Welcome to the third and final part of this series on local mesh refinement in finite element analysis software. This post will focus on mesh adjustments within the Autodesk Simulation CFD product and will elaborate on multiple methods and tools available to users to perform these tasks. The model I will work with represents the fluid passing through a flow restrictor. Below, you can see the model after the body surrounding the fluid has been removed from view.

Here’s an example of the tools available within Simulation CFD for making changes to mesh sizing.

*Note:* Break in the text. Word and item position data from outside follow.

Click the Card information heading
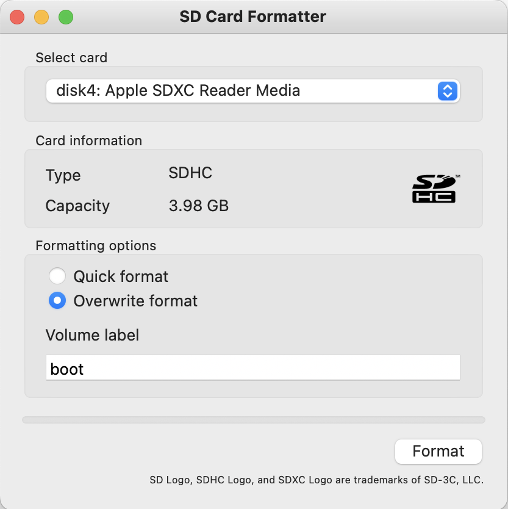 click(x=89, y=141)
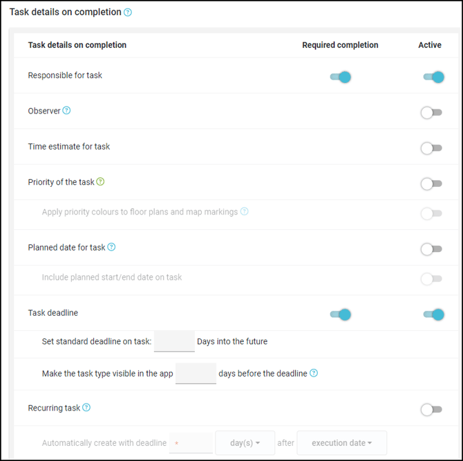
Task: Click the standard deadline days input field
Action: [x=174, y=341]
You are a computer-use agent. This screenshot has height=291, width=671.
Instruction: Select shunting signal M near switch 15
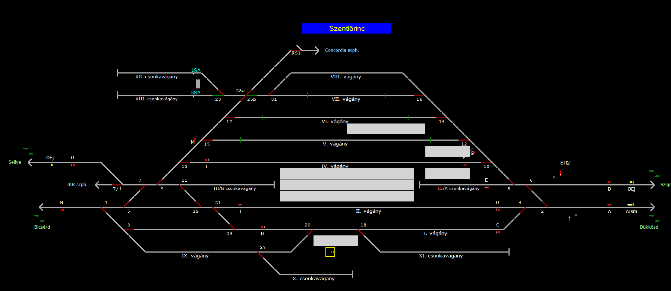[195, 138]
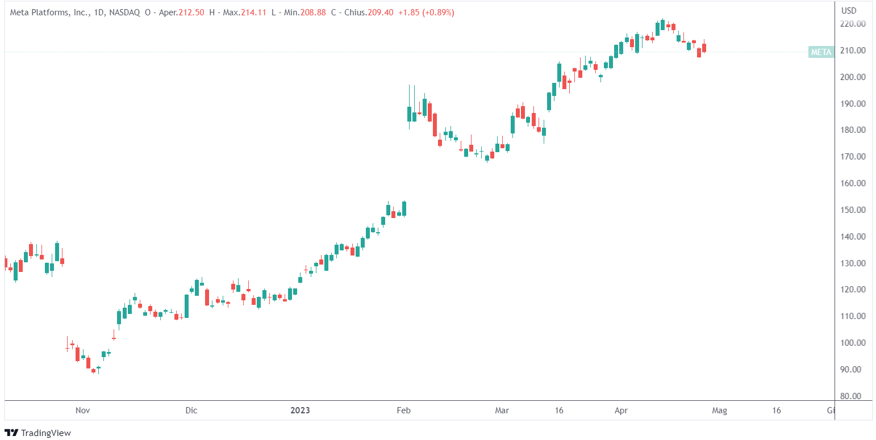Click the 150.00 level on price scale

(x=853, y=210)
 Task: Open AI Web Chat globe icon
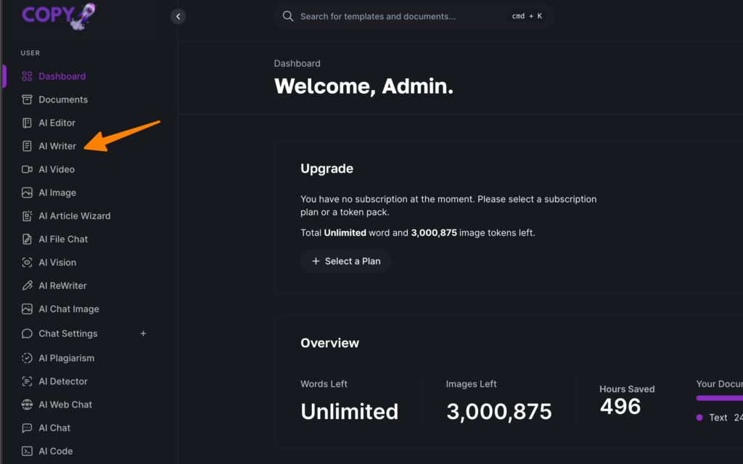[27, 404]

Compared to most other simulation tools, meshing inside of Simulation CFD is quite easy. The Autosize command will detect where small details are and reduce the mesh around those areas. In Simulation CFD, estimated mesh size is indicated by the distance between blue dots. Notice in the image below how larger, simpler areas have a wider spacing for the dots, while more detailed areas tend to have dots that are closer together. The full 3D mesh is not created until the user requests it or attempts to solve the model, however these dots give us a good idea of how the mesh will turn out.

Modifying the mesh size for an entire part will still mean that small details will cause a tighter mesh. However, all areas will grow or reduce in mesh size based on input from the user. To do this, select the part(s) you want to modify and click the edit button to bring up the Mesh Sizes window. In this window, drag the slider in the desired direction until the dots in the preview are at the spacing needed.

Below is what my preview looks like for this part after dragging the slider over to the fine side around a value of 0.35 (notice how much closer the dots are to each other).

If the model only requires modifying mesh on a specific surface, rather than the entire part, this can be achieved by changing selection modes to only select surfaces. To do this, do the same as above and select the surfaces that need a different mesh size, then click edit and drag the slider bar in the Mesh Sizes window.

Anther method can be used to modify the mesh size based upon the geometry is to create Regions. A region is simply a box or volume that surrounds a certain portion of the model. Anything that’s inside of this region will be altered when the mesh size is changed. Objects do not need to fit entirely inside of the region – if only a portion of a part is within the region, only that section will be modified.

The Regions command is found within the meshing tools on the right side of the ribbon.

Once the command is selected, a dialogue box will open to adjust the region being created. The first thing to do is click the “Add” button to start creating a new region.

Then drag the sides of the region box using the small arrows on each face of the box until the region surrounds the portion of the model that will be modified. Notice below how I’ve adjusted the size of the region to only surround a portion of my model.

The next step is to click the “Get local mesh size” button. This will display the average mesh size within the region in the box. This value can then be adjusted by typing a new value into the box, or by using the slider below this button. Optionally, the “Spread changes” button may be selected, which simply updates the model mesh preview. When the full 3D mesh is produced, Simulation CFD will always perform this action, regardless of whether or not the “Spread changes” button was clicked.

Notice how the region will display an estimated mesh size using black dots to make any changes obvious.

While there are additional, more advanced tools that can be used to modify the meshing behavior, these are the major tools that will be used to make mesh changes on CFD models.

This concludes the series of blog posts on the topic of local mesh controls. We’ve looked at commands inside of Inventor, Simulation Mechanical, and now Simulation CFD. I hope that these posts prove extremely useful as you work with these products.